– advice dealing with various topics
– books dealing with mental aspects
– changing bad habits
– “choking” (how to help prevent)
– “dead stroke” (being in the zone)
– knowledge can be useful, but you still need skill
The main messages in the video above can be summarized with five words with a snappy single-syllable acronym: Focus, Enjoy, Reset, Visualize, Inhale, Diagnose (FERVID).
For more info, see: “Mental Game” (BD, April, 2020) and the mental game handout.
The most important advice concerning the mental game is:
- Have a consistent and purposeful pre-shot routine, being sure to visualize and plan successful execution of each shot before getting down.
- When down on a shot, don’t “pull the trigger” until the alignment and aim looks and feels perfect. Then, with a clear mind and still eyes, execute the stroke. There should be no uncertainty whatsoever just before or during the stroke. If there is, you should get up and re-start your pre-shot routine.
- Give every shot the respect it deserves in terms of attention and focus, even the “easy” shots.
- Be in the present and focus only on the shot at hand.
- Quiet your mind while in your stance and during your stroke. If your mind is not quiet, get up and restart.
- Be confident and trusting in your skills and abilities.

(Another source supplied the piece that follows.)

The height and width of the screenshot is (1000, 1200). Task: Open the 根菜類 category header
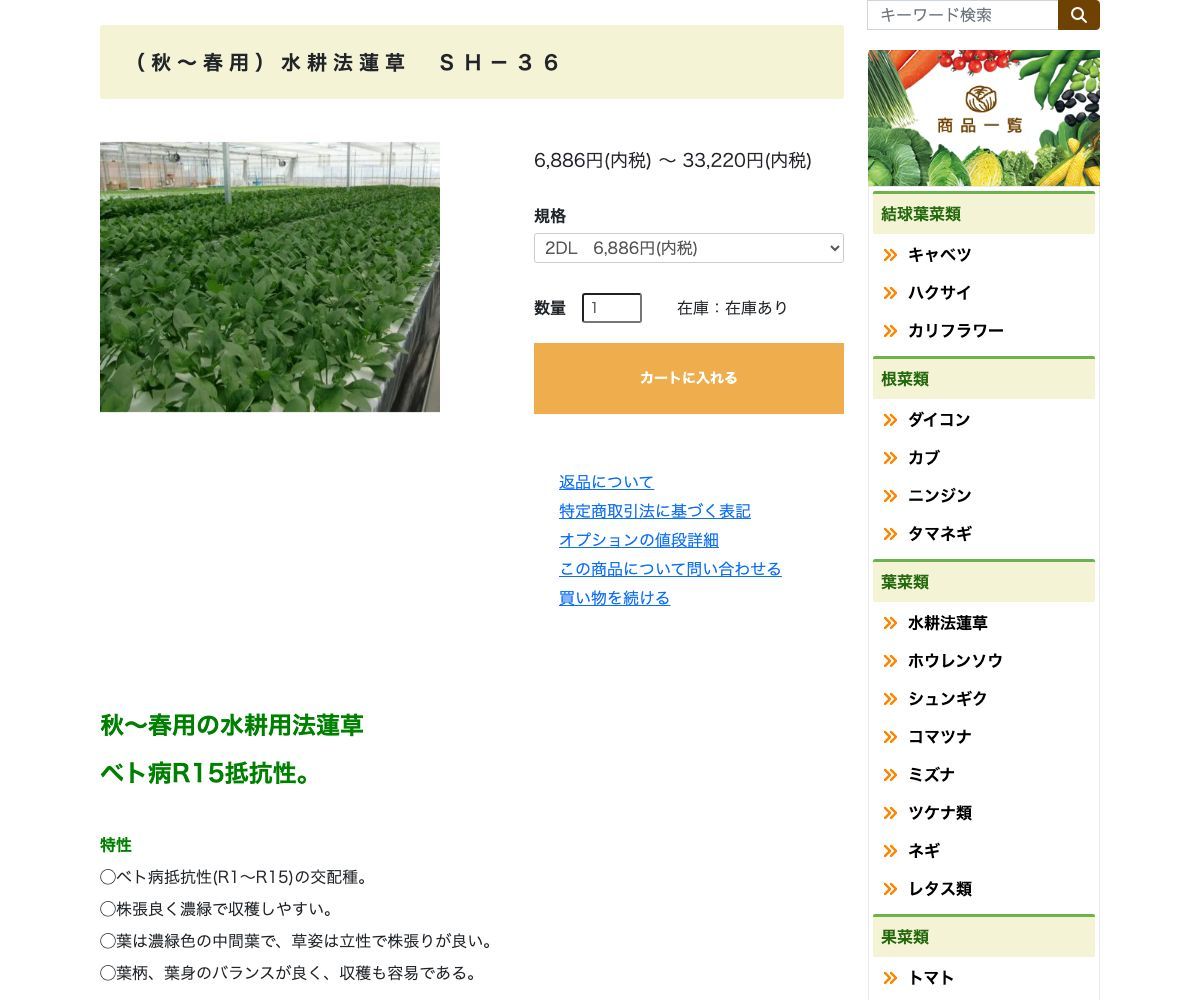983,379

- Work to improve your skills. That will create confidence.
- Take deep breaths when necessary to fight nerves or break tension.
- Learn from your mistakes (by practicing missed shots and positions).

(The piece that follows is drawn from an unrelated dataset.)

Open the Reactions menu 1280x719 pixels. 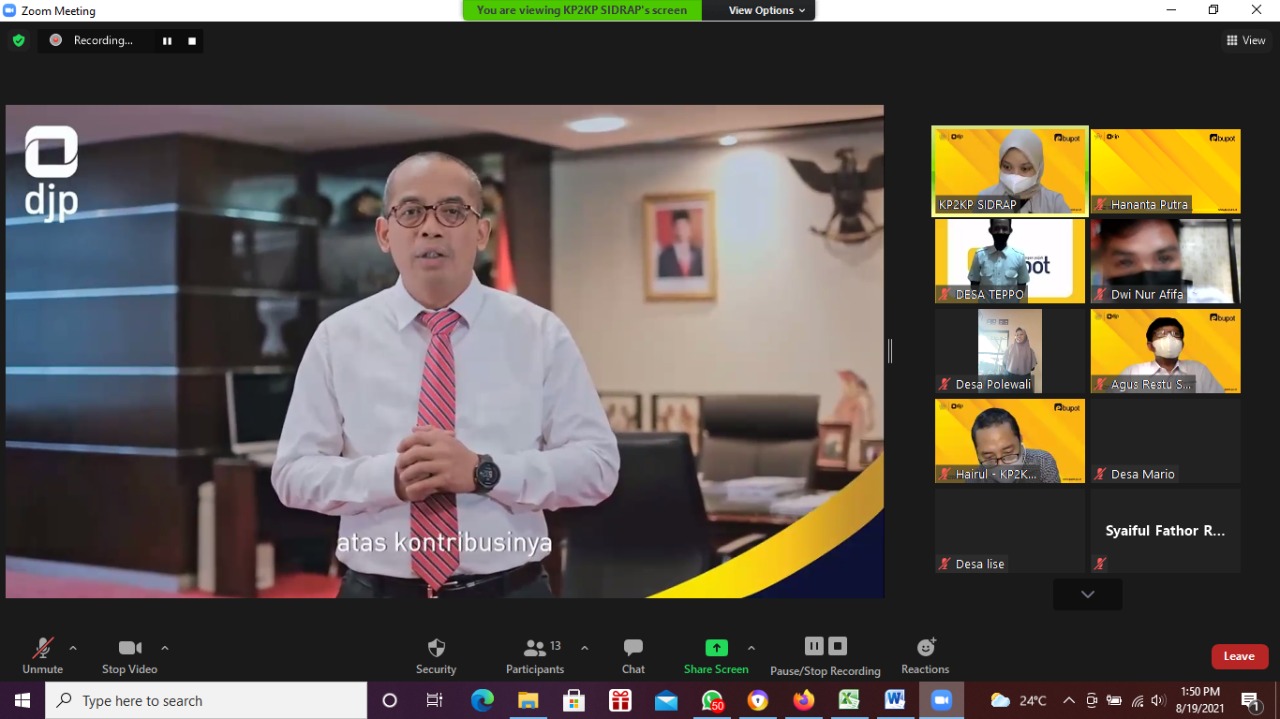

- Recognize and deal with negative thinking, replace with positive energy, and have faith and trust in your pre-shot routine, abilities, and skills. Also replace negative self directions (e.g., “Don’t drop the elbow”) with positive ones (e.g., “Keep the elbow still). Remember: “You can’t don’t.” The self-conscious mind that performs actions needs simple and positive action commands (e.g., “Keep still”) and will sometimes drop the negative words in a command (e.g., “Don’t) and just do the action word (e.g., “Drop”).
- Practice under pressure as much as possible (in leagues, tournaments, streamed online videos, gambling matches, etc.). The only way to become good under pressure is through a past history of successful experience under pressure.
- Never give up, even if you are far behind in a match.
- Work to control only the stuff you can control. Don’t linger on stuff out of your control.
- Remind yourself why you play pool (for the fun, social connections, relaxation, challenge, competition, etc.), and try to enjoy the game, even when things are not going well.
The book “Pleasures of Small Motions: Mastering the Mental Game of Pocket Billiards” by Bob Fancher provides good coverage of the mental side of the game. Important messages from the book:
- Focus on and enjoy the process, and focus less on the goals or outcomes.
- Do not try to deny your fears. Acknowledge and accept them, and do your best to address and manage them (e.g., by being aware and taking deep breaths).
The books “The Inner Game of Tennis” by Timothy Gallwey and “The New Toughness Training For Sports” by James Loehr also provide excellent coverage of the mental and emotional sides of conditioning and peak performance (in any sport, including billiards).